Country-wide, the prices of new homes moderated by 0.8 per cent in January compared with the year-earlier month, Statistics Canada reported Wednesday.

Between December and January of this year, contractors` selling prices declined by 0.6 per cent, a slightly faster pace than the 0.1-per-cent decline the previous month.

The month-to-month declines were steepest in Edmonton, Calgary, Victoria and Vancouver, Statscan said. “Builders in all four cities report difficult market conditions.”

Gary Friend, president of the Canadian Home Builders` Association, said in an interview this week that the Prairies and British Columbia “were later to go into the slowdown so it seems like, if you come to the slowdown later, you get a quicker decline.”

The economic crisis that began in Canada`s manufacturing heartland has spread to Alberta, marking a reversal of fortune for the energy-rich province.
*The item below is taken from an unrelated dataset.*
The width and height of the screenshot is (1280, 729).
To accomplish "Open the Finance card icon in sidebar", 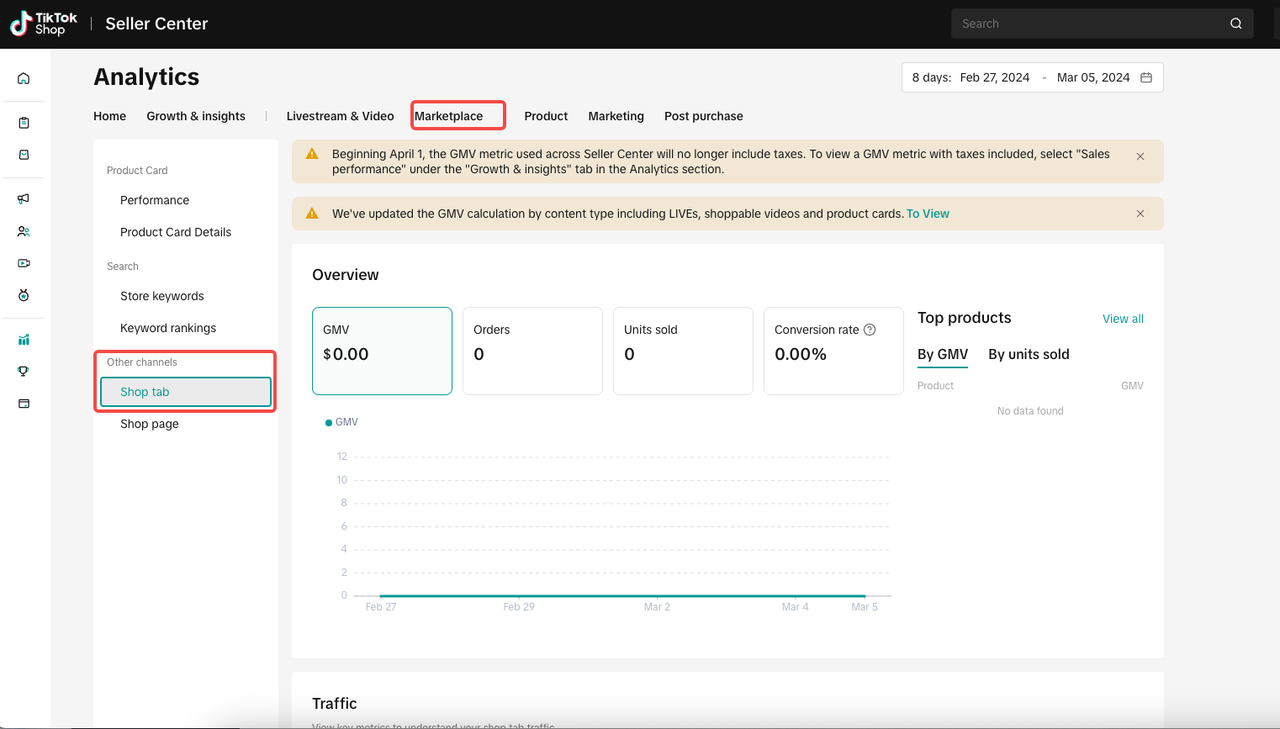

In Alberta, a steep drop in oil and gas prices has substantially reduced investment.

The Bank of Nova Scotia said in a research note that new home prices are down, year over year, for the first time since January, 1997, “as builders try to burn off inventory.”

“In fact, inventories are now at levels not seen since 1995 as housing demand retrenches,” the Bank of Nova Scotia said.

After a long sustained boom, characterized by rising prices and bidding wars over the past several years, Toronto-Dominion Bank economist Ian Pollick said the decline in prices is good news for buyers.

“On balance, this is a weak report [from Statistics Canada] and highlights the continued pace of moderation currently afflicting the Canadian housing market. We expect prices to continue to cool as the broader economy continues to slow,” Mr. Pollick said in a note to clients.

“However, the price moderation taking place in Canada is still much slower and to a shallower depth than the correction taking place in the U.S.”

In a separate report Wednesday, the Conference Board of Canada projected that declining housing starts and weak market conditions this year will cut into home builders` profits by an estimated 20 per cent.

“Years of frenzied construction activity had left the market overdue for a correction,” Valerie Poulin, a Conference Board economist, said in releasing the outlook.

“However, Central Canada is not immune from the contraction. Across Canada, housing demand is waning because of a combination of poor economic conditions, including weaker consumer confidence and slower growth in employment and real disposable income.”

Even Saskatoon, which until recently had enjoyed one of the strongest housing markets in North America, has seen a decline in activity, the Conference Board said.

“New construction and home resale prices started to slip in 2008, particularly in the western part of the country.”

Tighter credit conditions are also a factor in the housing market decline, the Conference Board said.

“With employment prospects more precarious and disposable income growth under threat, it is no surprise that some want-to-be-homeowners are facing a wall when asking for a mortgage,” the Conference Board said.

“Rising loan losses and the freezing up of some credit markets are resulting in tighter credit conditions.”